ヌーさん達の仲間のようで、同じように漆黒の髪と瞳の人だった。
「スンと、申します。シリウス様は、わたくしがお守りします」
その力強い言葉と態度に、私は安堵する。
「あなたを振り回す事もあるでしょうが――お兄様をよろしく頼みます」
スンさんにそう笑顔を向けると、彼は頷いた。
「それじゃ」
お兄様は短く手を振ると、用意された馬車へ2人で乗り込んだ。
「父上に手紙を書いた。シリウスが戻る頃には警備が強化されてるはずだ」
2人の背中を見送った後、ユーリ様は呟く。
(皆さん、ご無事で)
去っていく馬車達を見つめながら、私は祈るしかなかったのだ。
******
「ユーリ様、幼い頃の私に会ったことがありますか?生憎、私は覚えてなくて……」
屋敷に戻った後、私がそう言うと、ユーリ様は手に持っていた書類をガサっと落としてしまった。
そして、両手で顔を覆ってる。
よく見ると、耳まで真っ赤になっている。
「いや、なんだ。その――」
「会ったこと、覚えていらっしゃるのですね」
明らかな挙動不審に、私は確信に変わる。
「おっしゃってくれればいいのに」
(なんだか、私だけ知らないみたいで悔しいわ)
「――アーサーから聞いたのだね。あいつ、無駄に記憶力いいから……」
「正式には、辺境伯ご夫妻からですけど。2人ともアーサー様から聞いたと」
「――アイツっ!」
ユーリ様の動揺は今まで見た中で、群を抜いている。
(何か、私しでかしたのかしら?)
まったく覚えがないから、自信はない。
それに、小さい頃はレミアムの後ろをくっついていたはずだ。
ユーリ様達にもきっと、会っていただろう。
それなのに記憶にないとは――。
学園に入るまで、ユーリ様達の面識はなかったと思っていた。
どういうことか、まったく分からない。
「レミアムが――見透かしたのさ。
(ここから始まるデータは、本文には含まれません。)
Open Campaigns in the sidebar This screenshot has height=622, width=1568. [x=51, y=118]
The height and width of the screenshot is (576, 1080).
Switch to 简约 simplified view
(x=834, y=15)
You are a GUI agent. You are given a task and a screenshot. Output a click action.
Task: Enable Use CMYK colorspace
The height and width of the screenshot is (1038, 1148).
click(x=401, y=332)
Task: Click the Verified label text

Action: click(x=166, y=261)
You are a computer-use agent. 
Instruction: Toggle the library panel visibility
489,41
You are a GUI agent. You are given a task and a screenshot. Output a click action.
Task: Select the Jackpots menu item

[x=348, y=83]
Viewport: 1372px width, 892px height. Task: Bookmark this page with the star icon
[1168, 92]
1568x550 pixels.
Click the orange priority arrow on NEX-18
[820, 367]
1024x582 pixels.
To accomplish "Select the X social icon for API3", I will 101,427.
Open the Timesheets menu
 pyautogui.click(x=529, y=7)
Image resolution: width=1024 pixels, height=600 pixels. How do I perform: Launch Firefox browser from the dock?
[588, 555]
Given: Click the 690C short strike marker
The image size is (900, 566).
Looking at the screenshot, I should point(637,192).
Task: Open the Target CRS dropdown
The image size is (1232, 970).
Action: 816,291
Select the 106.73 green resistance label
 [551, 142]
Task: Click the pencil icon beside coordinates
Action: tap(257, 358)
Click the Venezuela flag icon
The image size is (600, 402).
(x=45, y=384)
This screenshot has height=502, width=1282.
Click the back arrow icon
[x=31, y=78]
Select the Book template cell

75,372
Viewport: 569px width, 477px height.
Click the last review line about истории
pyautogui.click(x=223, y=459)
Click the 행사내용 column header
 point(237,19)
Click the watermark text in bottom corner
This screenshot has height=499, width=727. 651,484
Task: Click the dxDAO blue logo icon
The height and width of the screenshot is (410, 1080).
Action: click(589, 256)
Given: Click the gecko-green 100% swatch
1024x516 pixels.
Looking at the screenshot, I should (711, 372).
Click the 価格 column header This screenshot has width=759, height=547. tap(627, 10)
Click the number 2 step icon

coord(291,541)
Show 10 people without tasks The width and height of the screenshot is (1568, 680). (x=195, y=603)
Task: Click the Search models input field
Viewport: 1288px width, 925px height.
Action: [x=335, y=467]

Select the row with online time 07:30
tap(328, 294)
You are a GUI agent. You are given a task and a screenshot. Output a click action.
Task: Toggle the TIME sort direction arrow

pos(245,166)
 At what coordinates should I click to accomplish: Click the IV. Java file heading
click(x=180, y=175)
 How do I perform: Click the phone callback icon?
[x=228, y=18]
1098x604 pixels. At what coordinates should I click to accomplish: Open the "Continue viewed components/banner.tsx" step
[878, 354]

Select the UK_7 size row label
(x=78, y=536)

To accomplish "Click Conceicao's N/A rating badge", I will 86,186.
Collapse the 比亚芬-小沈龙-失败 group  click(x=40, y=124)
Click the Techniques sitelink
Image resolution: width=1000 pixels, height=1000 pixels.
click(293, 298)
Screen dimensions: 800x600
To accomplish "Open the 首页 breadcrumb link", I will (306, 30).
俺の初恋を」
「えっ?」
「だから!レミアムが、セラに会わせなかったんだ!ずっと!」
ユーリ様は恥ずかしいのか、私に背中を向けた。
(レミアムが、ずっとユーリ様に会わせなかった?)
思い返してみれば、学園で声をかけた時も、レミアムはユーリ様達に一言言って、私を連れて何処かへ行っていた。
だから会釈する程度で、言葉を交わしたりした記憶はない。
(そんな以前にお会いしていたなんて――)
私がどんどん恥ずかしくなってきた。
「だから、偶然君を破落戸から助けて。レミアムと婚約解消したいって言われた時、僥倖だと思ったよ」
赤い顔をしたまま、ユーリ様は私の手を引き、腕の中へ閉じ込めた。
(ユーリ様の心臓の音、私まで聞こえるわ)
同じようにドキドキしていて、嬉しいと思ってしまう。
「何度も言ってるけど。決してセラを離したり出来ないんだ。だから早く俺のこと、もっと好きになって」
ユーリ様の言葉が素直に嬉しい。
(辺境伯様は、この人の愛は重いって言ってたけど、本当かもしれないわ)
私の想像よりも長い年月、思ってくれていたなんて。
(会って早々に、甘々なのは納得したわ)
その積極的な物言いを疑いもしたけど。
今ならストンと、ピースがはまるような気がした。
「はい、ユーリ様」
私の答えに、ユーリ様は腕の力をさらに込める。
「死んでも、追いかける自信ある」
「――でも、この前みたいに後を追うなんて言わないで下さいね」
「――善処は、してみる」
(ああ、するつもりはないわね――)
その言葉に、2人で笑い合った。